• **Data provided**:
--- START ---

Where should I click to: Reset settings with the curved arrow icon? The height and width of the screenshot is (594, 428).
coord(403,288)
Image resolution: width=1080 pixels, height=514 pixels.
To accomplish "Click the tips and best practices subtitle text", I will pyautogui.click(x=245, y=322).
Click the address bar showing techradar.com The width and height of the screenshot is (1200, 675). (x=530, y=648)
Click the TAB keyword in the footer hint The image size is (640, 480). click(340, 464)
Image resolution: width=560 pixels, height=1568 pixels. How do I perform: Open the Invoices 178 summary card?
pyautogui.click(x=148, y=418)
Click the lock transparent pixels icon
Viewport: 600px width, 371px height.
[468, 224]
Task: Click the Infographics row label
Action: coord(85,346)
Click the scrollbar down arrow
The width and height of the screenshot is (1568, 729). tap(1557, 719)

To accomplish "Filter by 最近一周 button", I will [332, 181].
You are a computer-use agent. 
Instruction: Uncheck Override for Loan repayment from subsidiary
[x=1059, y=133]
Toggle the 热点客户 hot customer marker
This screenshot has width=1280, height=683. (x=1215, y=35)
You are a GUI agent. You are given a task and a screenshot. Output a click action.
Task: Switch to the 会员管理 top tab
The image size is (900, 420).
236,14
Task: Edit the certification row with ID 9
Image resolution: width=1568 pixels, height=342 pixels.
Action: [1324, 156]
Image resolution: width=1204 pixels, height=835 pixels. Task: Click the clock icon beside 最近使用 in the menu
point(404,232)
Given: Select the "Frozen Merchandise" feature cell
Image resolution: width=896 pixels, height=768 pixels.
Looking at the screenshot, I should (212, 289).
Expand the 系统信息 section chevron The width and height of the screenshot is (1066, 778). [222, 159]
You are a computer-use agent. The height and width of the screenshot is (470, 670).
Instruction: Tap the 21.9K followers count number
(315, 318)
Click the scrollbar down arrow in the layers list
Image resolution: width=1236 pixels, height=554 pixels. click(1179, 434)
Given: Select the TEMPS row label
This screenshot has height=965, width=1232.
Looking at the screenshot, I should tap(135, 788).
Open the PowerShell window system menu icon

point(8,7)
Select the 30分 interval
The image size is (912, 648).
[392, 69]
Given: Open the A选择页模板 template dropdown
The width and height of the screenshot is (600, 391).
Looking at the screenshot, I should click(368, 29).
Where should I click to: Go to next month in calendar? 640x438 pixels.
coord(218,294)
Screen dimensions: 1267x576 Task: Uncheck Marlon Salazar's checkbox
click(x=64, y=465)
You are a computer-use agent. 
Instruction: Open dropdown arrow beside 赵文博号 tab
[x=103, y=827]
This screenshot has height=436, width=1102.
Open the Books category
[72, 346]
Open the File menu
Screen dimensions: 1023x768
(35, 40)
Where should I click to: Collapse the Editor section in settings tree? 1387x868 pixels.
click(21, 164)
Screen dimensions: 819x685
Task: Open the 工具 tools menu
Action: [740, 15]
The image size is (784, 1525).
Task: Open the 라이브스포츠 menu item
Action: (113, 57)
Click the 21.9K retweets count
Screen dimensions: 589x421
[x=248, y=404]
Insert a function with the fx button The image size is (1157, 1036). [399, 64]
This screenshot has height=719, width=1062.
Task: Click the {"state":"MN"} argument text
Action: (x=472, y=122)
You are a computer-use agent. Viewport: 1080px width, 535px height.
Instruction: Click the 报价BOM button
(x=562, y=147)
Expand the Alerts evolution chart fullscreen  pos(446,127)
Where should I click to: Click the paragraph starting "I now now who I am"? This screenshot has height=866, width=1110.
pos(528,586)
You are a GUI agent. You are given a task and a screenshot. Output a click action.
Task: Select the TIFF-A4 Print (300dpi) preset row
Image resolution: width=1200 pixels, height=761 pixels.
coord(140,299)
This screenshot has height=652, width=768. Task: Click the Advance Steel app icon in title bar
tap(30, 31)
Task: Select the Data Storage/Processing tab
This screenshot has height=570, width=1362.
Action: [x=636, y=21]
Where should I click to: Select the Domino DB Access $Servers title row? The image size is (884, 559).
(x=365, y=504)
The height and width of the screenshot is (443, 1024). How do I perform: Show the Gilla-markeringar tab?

--- END ---

• **Work instructions**: The answer should be nothing but the number of lines in this data that include "Expand".

• **Result**: 2